> ACTIONS TO TAKE:
1 - How would you translate this sentence from the John W. Walter biography into Spanish: "Between his undergraduate and graduate studies, Walter served two years in the United States Army."?
2 - Can you carry the John W. Walter biography forward, picking up after its last sentence?

> TEXT SHOWN:
--- --- ---
14th Mayor of Flower Hill
- In office 1988–1996
- Preceded by: Raymond W. Tekverk
- Succeeded by: Derrick A. Rubin

Village Historian of Flower Hill
- In office 1996–2018

Personal details
- Born: April 17, 1934 Queens, New York, U.S.
- Died: January 5, 2018 (aged 83) Manhasset, New York, U.S.
- Spouse: Joan Smith ​(m. 1963)​
- Relations: Trump family
- Children: 3
- Education: Norwich University (BS) Columbia University (MBA)
- Known for: Trump Organization; All County Building Supply and Maintenance; politics; business

Military service
- Branch/service: United States Army
- Rank: Second Lieutenant

= John W. Walter =

American politician and Donald Trump's paternal cousin (1934–2018)

John Whitney Walter (April 17, 1934 – January 5, 2018) was an American historian, engineer, businessman, author, and politician – as well as a first cousin to United States president Donald Trump. He worked for the Trump Organization and was the executive vice president of Trump Management, served as the historian of the Trump family, and was the 14th mayor of Flower Hill, New York.

== Early life, education, and military service ==
John Walter was born in Queens, New York, on April 17, 1934, to William Otto Walter, a banker for Manufacturers Trust Company, and Elizabeth Trump Walter, the sister of Fred Trump.

As a child, Walter grew up in Hollis, Queens, until 1958, when the family moved to 511 Manhasset Woods Road in the Manhasset portion of Flower Hill, New York. He attended St. Paul's High School in Garden City, New York, along with Admiral Ballard Academy, located in Connecticut. Walter received his Bachelor of Science in Business Administration in 1955 from Norwich University, and earned his Master of Business Administration from Columbia University in 1960.

Between his undergraduate and graduate studies, Walter served two years in the United States Army. He was stationed in Heidelberg, Germany, as a second lieutenant.

== Career ==
Walter built a burglar alarm company, National Security Systems in Port Washington, New York, which both manufactured burglar alarm control panels and installed & serviced burglar alarm and access control systems in the New York metropolitan area.

Later, Walter began working with his family in the Trump Organization, and was the executive vice president of Trump Management, Inc. During this time, Walter helped his family set up All County Building Supply and Maintenance, which he operated from the basement of his home at 511 Manhasset Woods Road; All County was founded in 1992. The Trumps used this company for the maintenance of a number of Trump-owned properties – including the Beach Haven apartment complex in Brooklyn. Walter and the four Trump children each owned a 20% stake in All County; Walter also received a portion of the markup for his work creating the invoices. As an engineer, Walter also designed communication and security systems for the Trump casinos, hotels, and apartments in Atlantic City, New Jersey, Las Vegas, Nevada, and New York City.
--- --- ---
> INFORMATION SHOWN:
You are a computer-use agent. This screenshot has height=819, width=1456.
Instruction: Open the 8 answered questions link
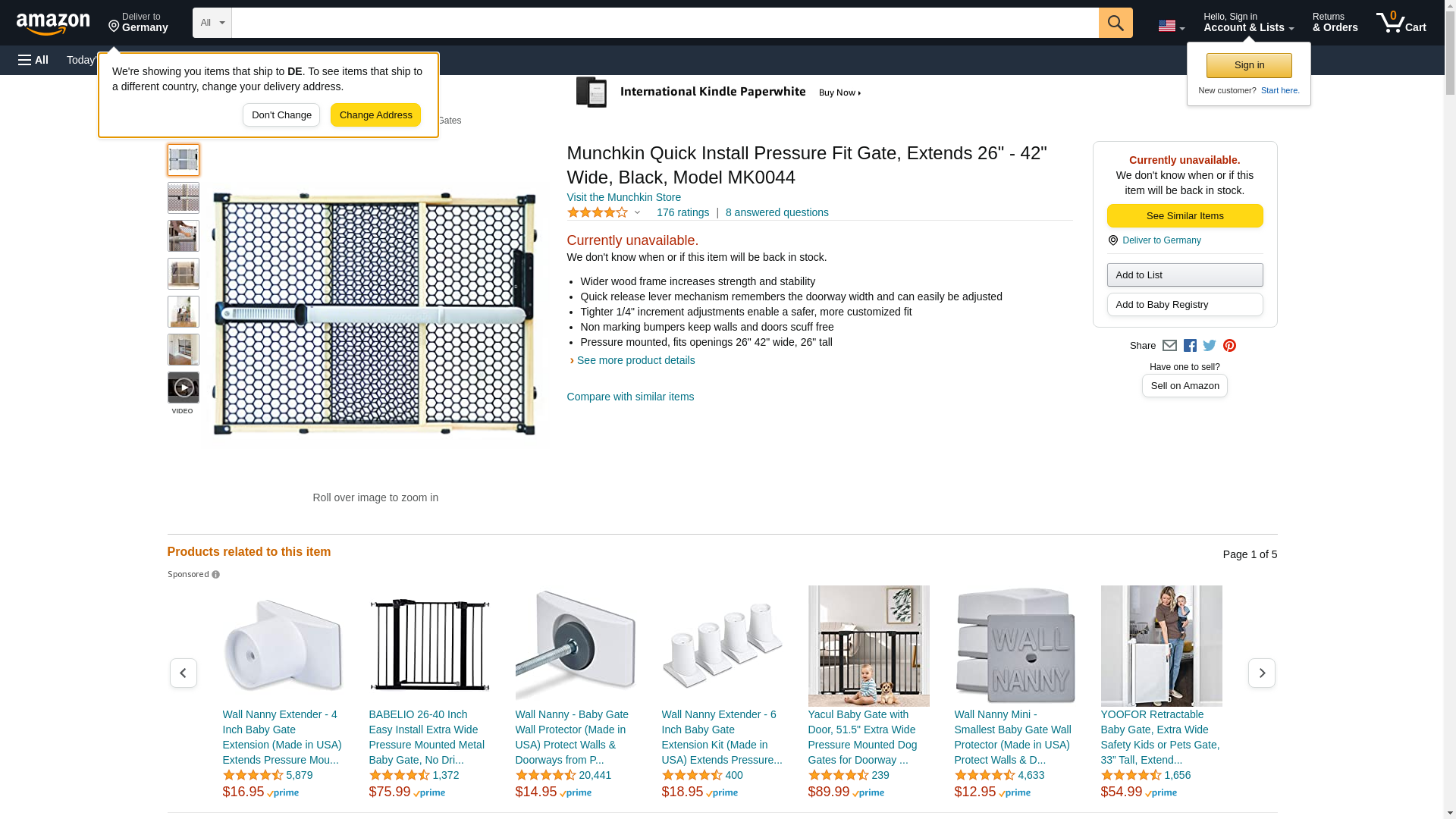click(777, 212)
--- --- ---
> EXERCISE ANSWERS:
1 - Entre sus estudios de pregrado y de posgrado, Walter sirvió dos años en el Ejército de los Estados Unidos.

2 -
In 1990, Ivana Trump claimed in an interview that whenever Walter greeted Donald Trump in his Trump Organization office, he would click his heels together and say "Heil Hitler," possibly as a family joke.

Walter was also the Trump family's historian, and managed much of the family's finances. Walter stored the family's financial records in his basement.

Additionally, Walter served for many years as the president of the Flower Hill Association – a civic association within the Village of Flower Hill.

In 2020, Walter was mentioned in Mary L. Trump's book, Too Much and Never Enough, as having helped his uncle, Fred Trump, with tax avoidance schemes.

== Mayor of Flower Hill (1988–1996) ==
In 1988, Walter was elected mayor of Flower Hill, New York. He served in this capacity until finishing his fourth term in 1996, when Derrick A. Rubin was elected as his successor. During his tenure, Walter was a key voice in the widening of Manhasset Woods Road, along with the rehabilitation of the Flower Hill Park, which at the time was owned by Nassau County.

== Historian of Flower Hill (1996–2018) ==
After serving as Flower Hill's mayor, Walter became the village's historian. He served in this capacity until his death, and was succeeded by Rhoda Becker .

== Personal life ==
Walter married Joan Smith at the Congregational Church of Manhasset in 1963. They had three daughters;

- Christine "Christy" Walter, married to Robert "Bob" Weppler, three daughters
- Nancy Walter, married to James "Jim" Kiley, a son and a daughter
- Cindy Walter, married to Rod Frey, two sons

Walter lived Flower Hill, New York, with his family, for the last 60 years of his life. He was an avid collector of American coins and an amateur astronomer.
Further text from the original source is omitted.